Element and text position data
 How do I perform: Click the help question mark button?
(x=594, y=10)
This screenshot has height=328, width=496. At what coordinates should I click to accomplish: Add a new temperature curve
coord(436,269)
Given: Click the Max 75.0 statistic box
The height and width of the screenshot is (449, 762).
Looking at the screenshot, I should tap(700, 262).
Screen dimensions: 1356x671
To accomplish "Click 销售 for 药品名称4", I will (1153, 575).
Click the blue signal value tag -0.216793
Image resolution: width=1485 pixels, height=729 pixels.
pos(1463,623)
==
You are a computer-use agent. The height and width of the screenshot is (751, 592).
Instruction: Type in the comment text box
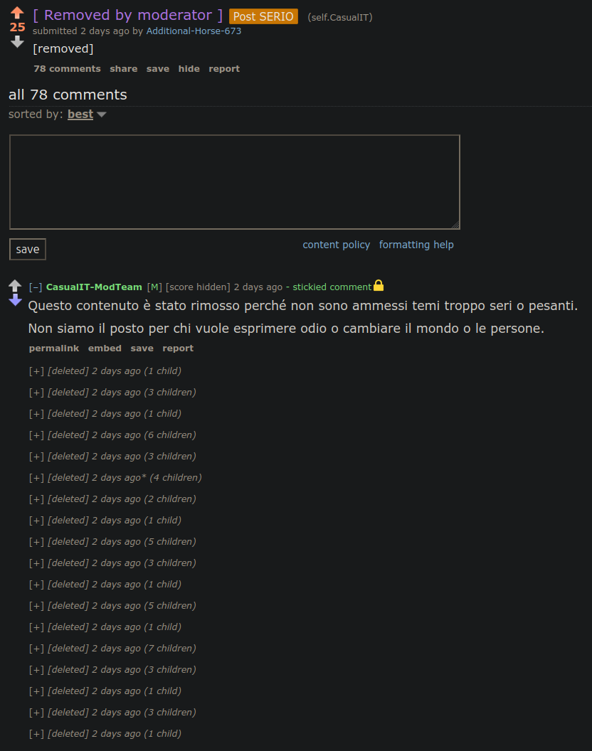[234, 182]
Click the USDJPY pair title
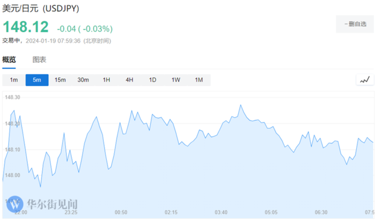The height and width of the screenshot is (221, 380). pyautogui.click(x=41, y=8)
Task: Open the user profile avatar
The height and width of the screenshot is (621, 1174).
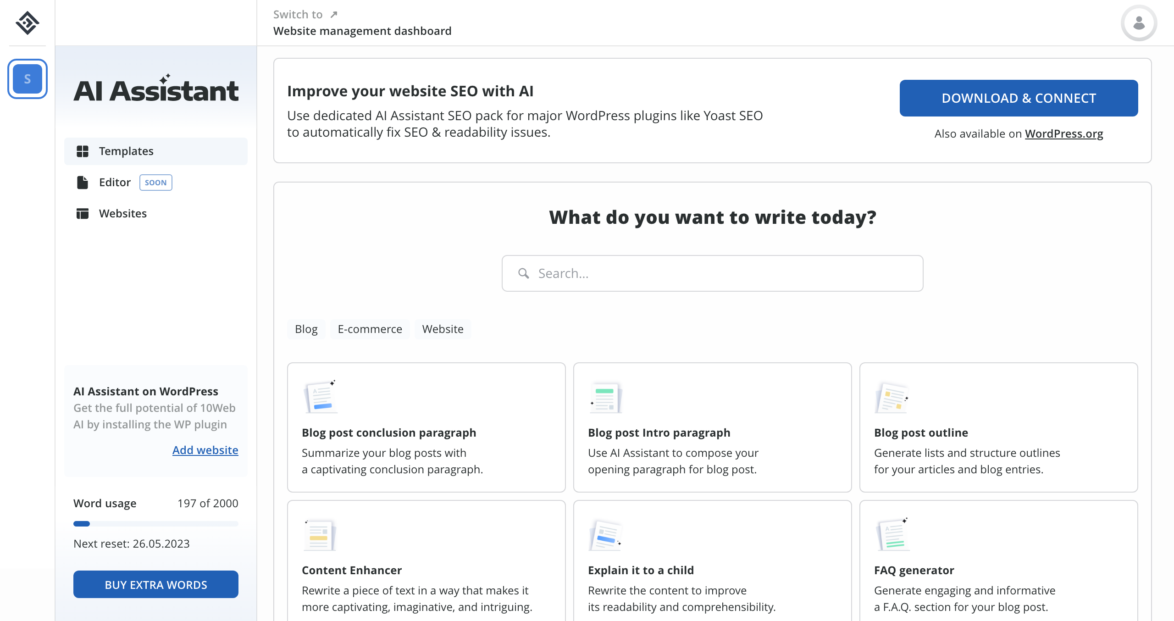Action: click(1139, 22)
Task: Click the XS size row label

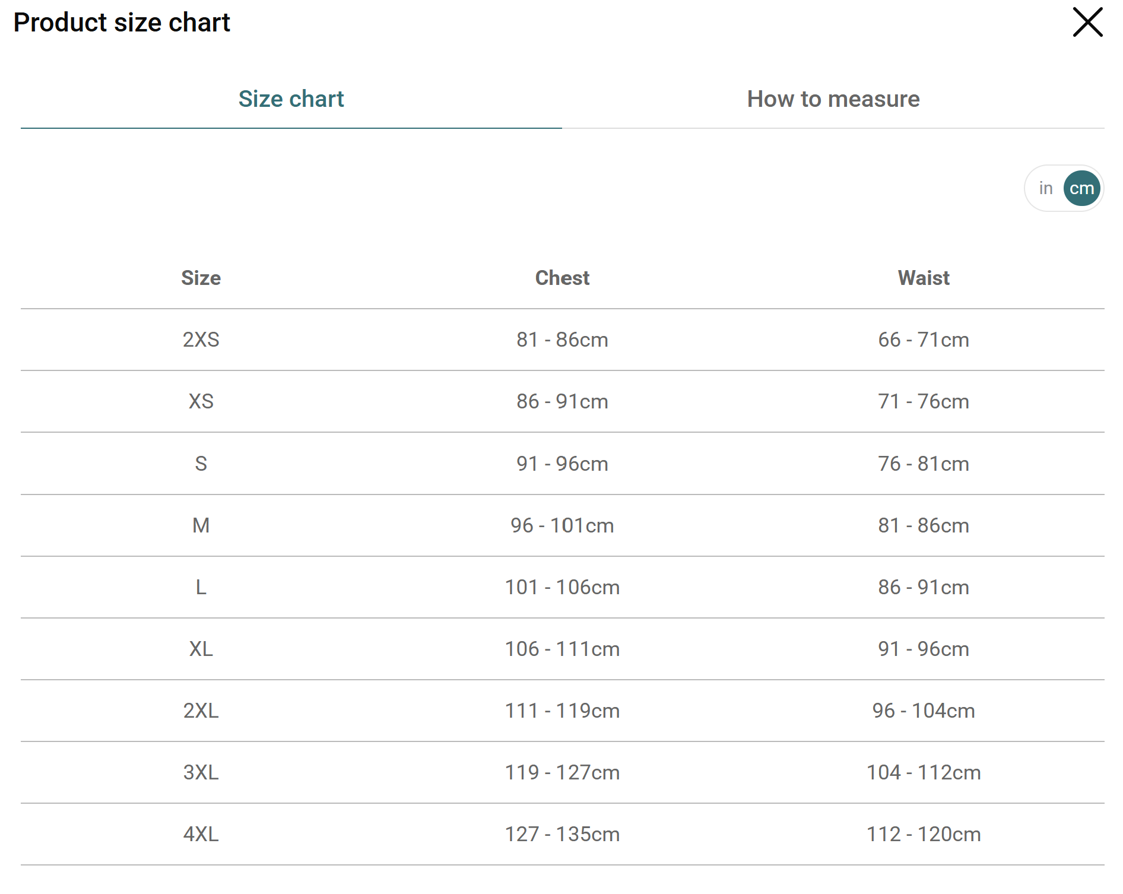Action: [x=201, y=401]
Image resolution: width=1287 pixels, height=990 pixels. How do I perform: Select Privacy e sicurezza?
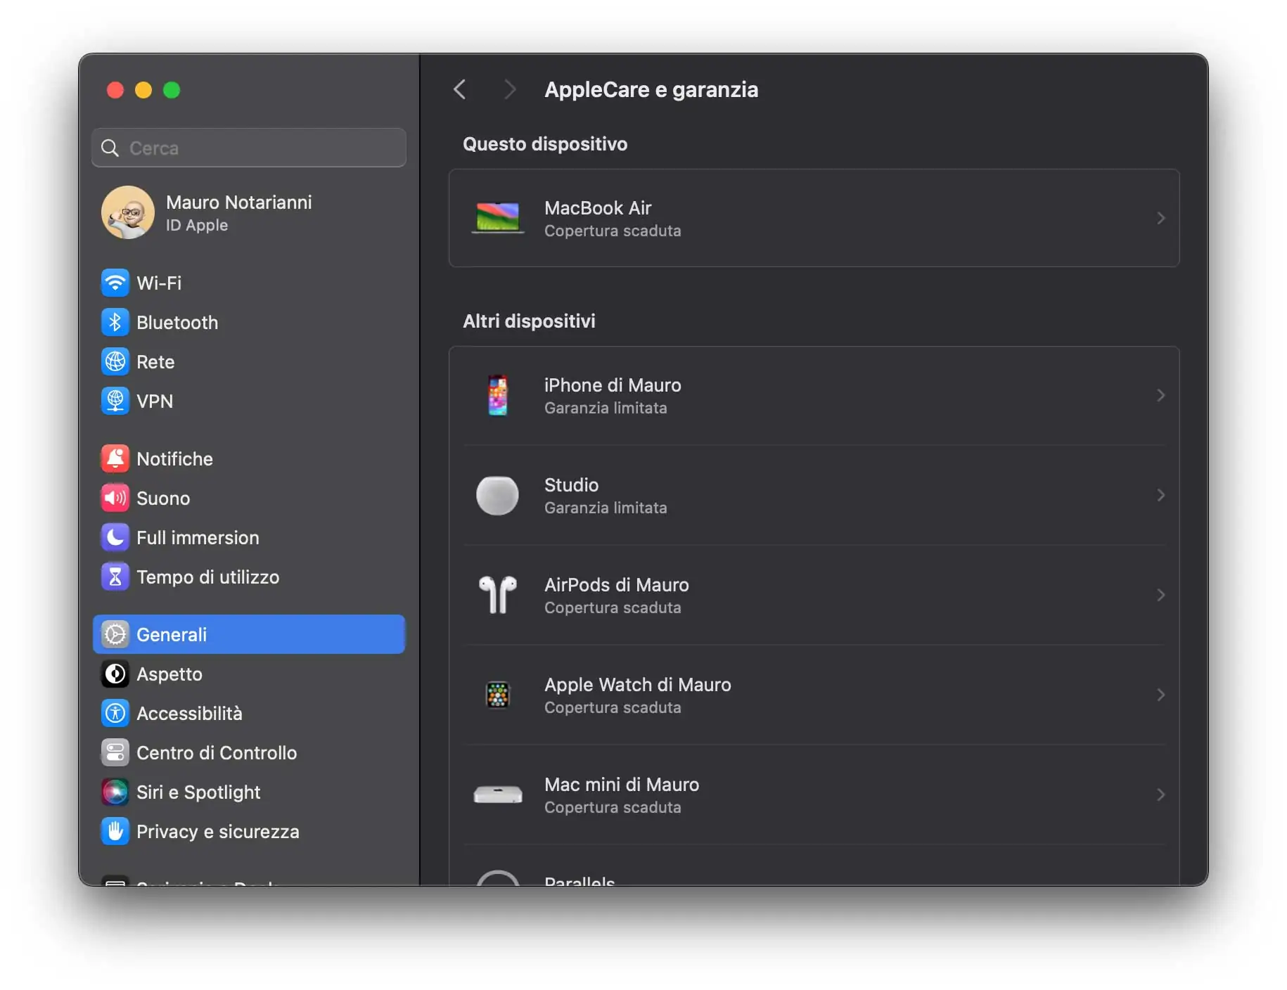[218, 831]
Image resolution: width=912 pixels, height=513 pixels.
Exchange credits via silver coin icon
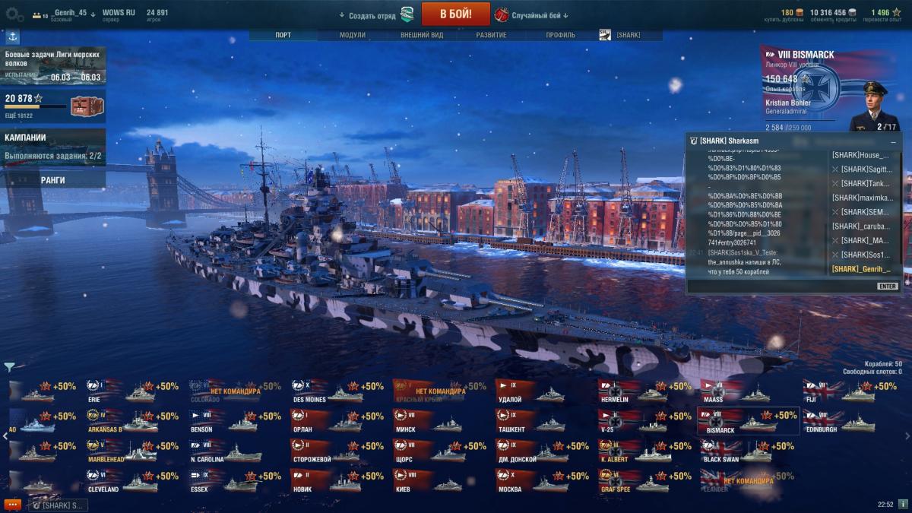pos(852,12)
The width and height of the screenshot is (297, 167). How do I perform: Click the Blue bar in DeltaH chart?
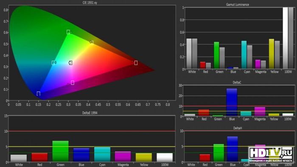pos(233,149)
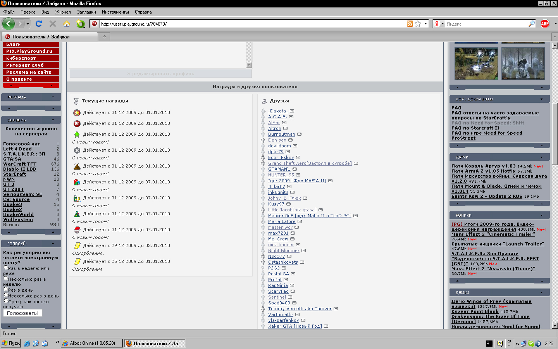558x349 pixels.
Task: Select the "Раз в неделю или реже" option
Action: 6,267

» AIM OF THE TASK:
Rewrite the records starting at the line containing "You are a computer-use" and ending at the line containing "Action: 6,267", replacing "comment text box" with "reply text box" and leaving everything else unchanged. Omit the pictures.

» EXERCISE ANSWER:
You are a computer-use agent. The height and width of the screenshot is (751, 592).
Instruction: Type in the reply text box
[234, 182]
Click the USDJPY pair title
The height and width of the screenshot is (221, 380). pyautogui.click(x=41, y=8)
Task: Open the user profile avatar
The height and width of the screenshot is (621, 1174).
Action: click(1139, 22)
Task: Click the XS size row label

Action: [x=201, y=401]
Image resolution: width=1287 pixels, height=990 pixels. How do I perform: Select Privacy e sicurezza?
[218, 831]
Image resolution: width=912 pixels, height=513 pixels.
Exchange credits via silver coin icon
pos(852,12)
The width and height of the screenshot is (297, 167). How do I perform: Click the Blue bar in DeltaH chart?
pos(233,149)
558x349 pixels.
Task: Select the "Раз в неделю или реже" option
Action: 6,267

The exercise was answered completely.